Odd, that comment. What was Hager hiding? Why would she get help or alert anyone about a wayward reporter? Even stranger was the total indifference Nancy and Hager displayed to the fate of someone who was supposed to be their friend—no matter how needy and unprepossessing Vic could be.
She’d waited long enough. She pulled out her notebook and drafted an e-mail to put online to New York once she got home.
‘ZCZC
MMCD
BNIR
.CCRD
Att: Business World International Desk
For McDermott
Ex Raymond, HK
d’amato awol from hong kong, possibly stuck guangdong province—suspect heavy chinese new year traffic—no message received here. Any assignment traffic from your end uncopied to Hong Kong bureau? Also please inform us asap if message received exd’amato overnite. warm regards raymond
NNNN’
She didn’t like missing reporters who hadn’t left messages by phone, telex or fax. Maybe Vic had roped one of his domestic reporter buddies at the New York office into okay’ing this foray into Guangdong. It was certainly possible, if not kosher. In fact, at this point, she almost hoped that was the explanation. She shivered, not from the rain outside or the ferry’s air-conditioning, but from a new wariness.
The ferry lurched eastward toward Aberdeen and the shoreline lights of Hong Kong appeared through the window. They would dock in Central in twenty minutes after crawling along the western edge of Victoria Island. Claire gazed at the busy skyline with affection for its high-rises dangling glinting lights, some of them leftover green and red Christmas decorations economically recycled into Chinese New Year symbols.
No matter her relief, getting back to the deadline rush of the afternoon would do nothing to resolve new questions raised by the day’s detour to Cheung Chau.

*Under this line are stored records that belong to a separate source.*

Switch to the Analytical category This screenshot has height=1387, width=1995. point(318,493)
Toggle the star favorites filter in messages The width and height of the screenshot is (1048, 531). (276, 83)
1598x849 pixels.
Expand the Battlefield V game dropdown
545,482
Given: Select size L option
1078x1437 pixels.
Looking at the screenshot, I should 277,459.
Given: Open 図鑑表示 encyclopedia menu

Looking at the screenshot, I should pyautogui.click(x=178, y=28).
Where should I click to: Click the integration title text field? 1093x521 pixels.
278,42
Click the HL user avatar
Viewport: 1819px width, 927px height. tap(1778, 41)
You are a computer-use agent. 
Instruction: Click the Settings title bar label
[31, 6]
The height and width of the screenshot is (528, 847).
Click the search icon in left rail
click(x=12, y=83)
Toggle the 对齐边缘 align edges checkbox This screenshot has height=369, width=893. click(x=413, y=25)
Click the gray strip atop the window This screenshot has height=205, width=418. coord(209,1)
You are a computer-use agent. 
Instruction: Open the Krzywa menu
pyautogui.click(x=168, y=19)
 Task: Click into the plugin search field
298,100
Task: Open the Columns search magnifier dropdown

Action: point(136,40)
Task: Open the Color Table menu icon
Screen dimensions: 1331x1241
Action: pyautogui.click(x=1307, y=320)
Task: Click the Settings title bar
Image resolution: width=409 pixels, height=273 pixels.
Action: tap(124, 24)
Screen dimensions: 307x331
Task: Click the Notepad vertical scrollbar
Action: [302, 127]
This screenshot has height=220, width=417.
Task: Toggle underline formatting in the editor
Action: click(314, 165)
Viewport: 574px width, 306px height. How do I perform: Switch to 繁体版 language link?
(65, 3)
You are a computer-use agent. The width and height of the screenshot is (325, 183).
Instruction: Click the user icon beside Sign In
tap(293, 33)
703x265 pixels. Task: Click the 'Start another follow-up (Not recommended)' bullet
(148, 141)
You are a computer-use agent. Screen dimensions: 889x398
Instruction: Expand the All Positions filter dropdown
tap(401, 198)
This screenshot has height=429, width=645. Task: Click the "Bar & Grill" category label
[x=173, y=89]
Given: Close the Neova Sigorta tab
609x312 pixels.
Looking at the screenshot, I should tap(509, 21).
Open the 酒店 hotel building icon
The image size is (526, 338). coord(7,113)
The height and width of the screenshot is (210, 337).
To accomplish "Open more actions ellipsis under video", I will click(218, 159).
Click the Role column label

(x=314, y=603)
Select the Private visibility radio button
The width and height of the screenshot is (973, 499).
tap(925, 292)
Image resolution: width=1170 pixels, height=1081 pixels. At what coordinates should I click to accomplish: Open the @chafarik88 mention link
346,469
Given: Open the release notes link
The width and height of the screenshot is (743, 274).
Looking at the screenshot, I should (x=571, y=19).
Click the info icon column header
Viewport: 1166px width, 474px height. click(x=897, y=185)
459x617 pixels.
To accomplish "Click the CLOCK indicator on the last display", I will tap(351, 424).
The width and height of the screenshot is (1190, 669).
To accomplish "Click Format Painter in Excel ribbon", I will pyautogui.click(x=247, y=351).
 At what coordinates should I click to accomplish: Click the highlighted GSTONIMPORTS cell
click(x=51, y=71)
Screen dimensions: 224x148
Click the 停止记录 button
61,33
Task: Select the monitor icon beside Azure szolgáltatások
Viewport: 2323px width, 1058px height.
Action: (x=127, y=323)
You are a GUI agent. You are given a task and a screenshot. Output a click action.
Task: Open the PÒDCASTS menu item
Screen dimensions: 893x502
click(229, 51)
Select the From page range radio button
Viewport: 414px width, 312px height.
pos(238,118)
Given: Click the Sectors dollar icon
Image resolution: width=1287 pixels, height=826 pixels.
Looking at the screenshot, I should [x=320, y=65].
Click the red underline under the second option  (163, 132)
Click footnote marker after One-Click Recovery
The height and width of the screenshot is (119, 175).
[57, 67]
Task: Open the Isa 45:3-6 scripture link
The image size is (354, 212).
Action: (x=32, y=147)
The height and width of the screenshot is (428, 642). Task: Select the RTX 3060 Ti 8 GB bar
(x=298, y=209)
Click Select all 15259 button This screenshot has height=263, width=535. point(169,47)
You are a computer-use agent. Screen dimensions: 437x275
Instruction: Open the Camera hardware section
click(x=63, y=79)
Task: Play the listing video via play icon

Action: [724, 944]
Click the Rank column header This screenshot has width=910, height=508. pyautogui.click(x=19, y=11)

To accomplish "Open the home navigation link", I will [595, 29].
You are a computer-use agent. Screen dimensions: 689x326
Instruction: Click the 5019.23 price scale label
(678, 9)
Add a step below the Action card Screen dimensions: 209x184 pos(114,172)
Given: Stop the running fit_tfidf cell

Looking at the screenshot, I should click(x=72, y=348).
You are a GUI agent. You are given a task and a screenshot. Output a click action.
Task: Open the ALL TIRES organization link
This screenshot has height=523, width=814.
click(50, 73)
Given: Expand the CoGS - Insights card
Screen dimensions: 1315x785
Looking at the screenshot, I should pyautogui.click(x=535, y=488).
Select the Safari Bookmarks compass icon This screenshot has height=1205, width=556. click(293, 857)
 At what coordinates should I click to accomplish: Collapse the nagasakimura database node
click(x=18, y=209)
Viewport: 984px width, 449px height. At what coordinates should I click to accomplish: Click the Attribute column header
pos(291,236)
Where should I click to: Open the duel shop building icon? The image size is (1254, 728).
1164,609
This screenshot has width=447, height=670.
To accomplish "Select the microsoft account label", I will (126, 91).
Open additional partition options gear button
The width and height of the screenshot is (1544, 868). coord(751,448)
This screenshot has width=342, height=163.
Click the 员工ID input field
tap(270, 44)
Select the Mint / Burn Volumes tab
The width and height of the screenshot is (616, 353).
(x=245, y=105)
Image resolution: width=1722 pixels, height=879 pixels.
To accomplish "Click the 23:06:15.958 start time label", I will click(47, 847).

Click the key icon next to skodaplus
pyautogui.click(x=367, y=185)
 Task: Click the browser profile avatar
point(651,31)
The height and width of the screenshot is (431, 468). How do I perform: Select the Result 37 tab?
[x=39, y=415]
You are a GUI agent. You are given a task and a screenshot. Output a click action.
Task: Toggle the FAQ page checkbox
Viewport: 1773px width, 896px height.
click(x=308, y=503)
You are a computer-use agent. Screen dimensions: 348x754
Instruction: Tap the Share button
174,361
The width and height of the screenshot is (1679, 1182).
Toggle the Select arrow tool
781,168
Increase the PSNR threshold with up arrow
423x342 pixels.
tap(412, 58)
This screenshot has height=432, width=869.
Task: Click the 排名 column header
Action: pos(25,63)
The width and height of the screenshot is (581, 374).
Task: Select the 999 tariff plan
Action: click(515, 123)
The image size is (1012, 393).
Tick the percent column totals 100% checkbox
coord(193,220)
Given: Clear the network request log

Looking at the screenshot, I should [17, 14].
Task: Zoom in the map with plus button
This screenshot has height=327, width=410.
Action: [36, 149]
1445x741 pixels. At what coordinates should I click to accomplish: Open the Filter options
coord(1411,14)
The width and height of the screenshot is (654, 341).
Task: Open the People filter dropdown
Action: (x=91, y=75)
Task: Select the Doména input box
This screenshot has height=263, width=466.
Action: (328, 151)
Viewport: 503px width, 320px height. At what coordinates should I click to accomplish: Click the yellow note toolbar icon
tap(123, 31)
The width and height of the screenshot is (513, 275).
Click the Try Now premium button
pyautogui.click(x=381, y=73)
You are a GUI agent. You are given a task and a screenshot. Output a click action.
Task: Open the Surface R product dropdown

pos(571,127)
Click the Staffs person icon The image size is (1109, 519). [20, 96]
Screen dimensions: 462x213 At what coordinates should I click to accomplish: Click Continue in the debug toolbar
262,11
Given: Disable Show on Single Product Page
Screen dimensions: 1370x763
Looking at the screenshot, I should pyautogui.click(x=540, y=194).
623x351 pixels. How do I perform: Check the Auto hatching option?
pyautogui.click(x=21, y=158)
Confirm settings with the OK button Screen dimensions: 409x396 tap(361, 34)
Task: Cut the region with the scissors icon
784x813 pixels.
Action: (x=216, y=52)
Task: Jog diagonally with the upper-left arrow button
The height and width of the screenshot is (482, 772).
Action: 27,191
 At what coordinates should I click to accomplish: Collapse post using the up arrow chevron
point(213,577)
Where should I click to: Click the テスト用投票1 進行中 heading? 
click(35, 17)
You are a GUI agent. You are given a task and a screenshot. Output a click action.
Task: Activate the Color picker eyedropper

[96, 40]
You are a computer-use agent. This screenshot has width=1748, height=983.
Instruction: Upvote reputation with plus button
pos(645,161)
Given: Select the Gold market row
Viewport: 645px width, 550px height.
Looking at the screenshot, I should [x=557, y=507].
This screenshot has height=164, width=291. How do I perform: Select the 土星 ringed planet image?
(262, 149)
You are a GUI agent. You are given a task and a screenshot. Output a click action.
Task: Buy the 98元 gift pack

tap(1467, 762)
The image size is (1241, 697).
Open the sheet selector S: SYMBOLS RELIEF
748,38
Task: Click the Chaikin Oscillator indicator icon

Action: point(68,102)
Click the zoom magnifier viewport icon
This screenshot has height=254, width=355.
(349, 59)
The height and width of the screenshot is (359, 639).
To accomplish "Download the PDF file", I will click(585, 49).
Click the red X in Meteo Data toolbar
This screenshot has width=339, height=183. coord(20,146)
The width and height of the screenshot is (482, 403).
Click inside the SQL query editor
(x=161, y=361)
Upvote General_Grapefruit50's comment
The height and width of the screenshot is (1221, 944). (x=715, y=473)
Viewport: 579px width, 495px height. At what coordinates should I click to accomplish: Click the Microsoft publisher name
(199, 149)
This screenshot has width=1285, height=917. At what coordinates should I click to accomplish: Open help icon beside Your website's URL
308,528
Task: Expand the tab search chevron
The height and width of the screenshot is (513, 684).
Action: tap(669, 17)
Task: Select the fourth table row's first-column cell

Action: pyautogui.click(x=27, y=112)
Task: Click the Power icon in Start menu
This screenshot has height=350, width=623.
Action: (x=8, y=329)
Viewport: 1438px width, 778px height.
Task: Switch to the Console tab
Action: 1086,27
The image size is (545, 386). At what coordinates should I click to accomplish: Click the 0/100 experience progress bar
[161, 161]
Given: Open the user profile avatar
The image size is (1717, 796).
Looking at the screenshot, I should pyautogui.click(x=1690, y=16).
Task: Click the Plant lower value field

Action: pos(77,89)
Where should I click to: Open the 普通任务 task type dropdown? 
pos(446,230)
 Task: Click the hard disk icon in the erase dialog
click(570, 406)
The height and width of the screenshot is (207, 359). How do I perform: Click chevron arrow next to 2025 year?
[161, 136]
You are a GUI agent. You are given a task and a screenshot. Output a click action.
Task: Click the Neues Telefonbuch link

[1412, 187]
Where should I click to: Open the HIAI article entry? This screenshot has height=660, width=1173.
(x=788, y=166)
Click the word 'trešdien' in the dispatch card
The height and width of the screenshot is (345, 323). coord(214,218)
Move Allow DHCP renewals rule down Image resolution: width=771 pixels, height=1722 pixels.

Certainly, the sight of Nancy, her slight form pumping up and down on top of Hager, had been startling, and the fact that it was Hager and not Vic, worrying for Vic. She’d never liked Nancy Chew much, not since the first time Vic had paraded her into the office before a lunch together, but perhaps this was unfair to the girl. She’d come to associate Nancy with her brother. Chew Lo-man had pestered their office ever since, trying to sell them various useless gadgets and business scams. Finally even the docile Cecilia had been forced to toss him out on his butt with a dismissive Cantonese tirade.
No, it was something else that troubled Claire. In fact, she’d fled the apartment determined to keep her composure after seeing something very unexpected—and very wrong—leaving her as truly shaken as Craig’s sex antics and arrogance hadn’t.
Avoiding his aggressive scrutiny, her eyes had grazed across the apartment’s rough sea grass matting until they fell on an open suitcase lying on the floor in the middle of the unused third bedroom.
There, amid an impressive pile of new shirts and shoes still in their shopping bags and even an unopened tie bag from Armani, Claire had glimpsed in full the crude metal body of a pistol.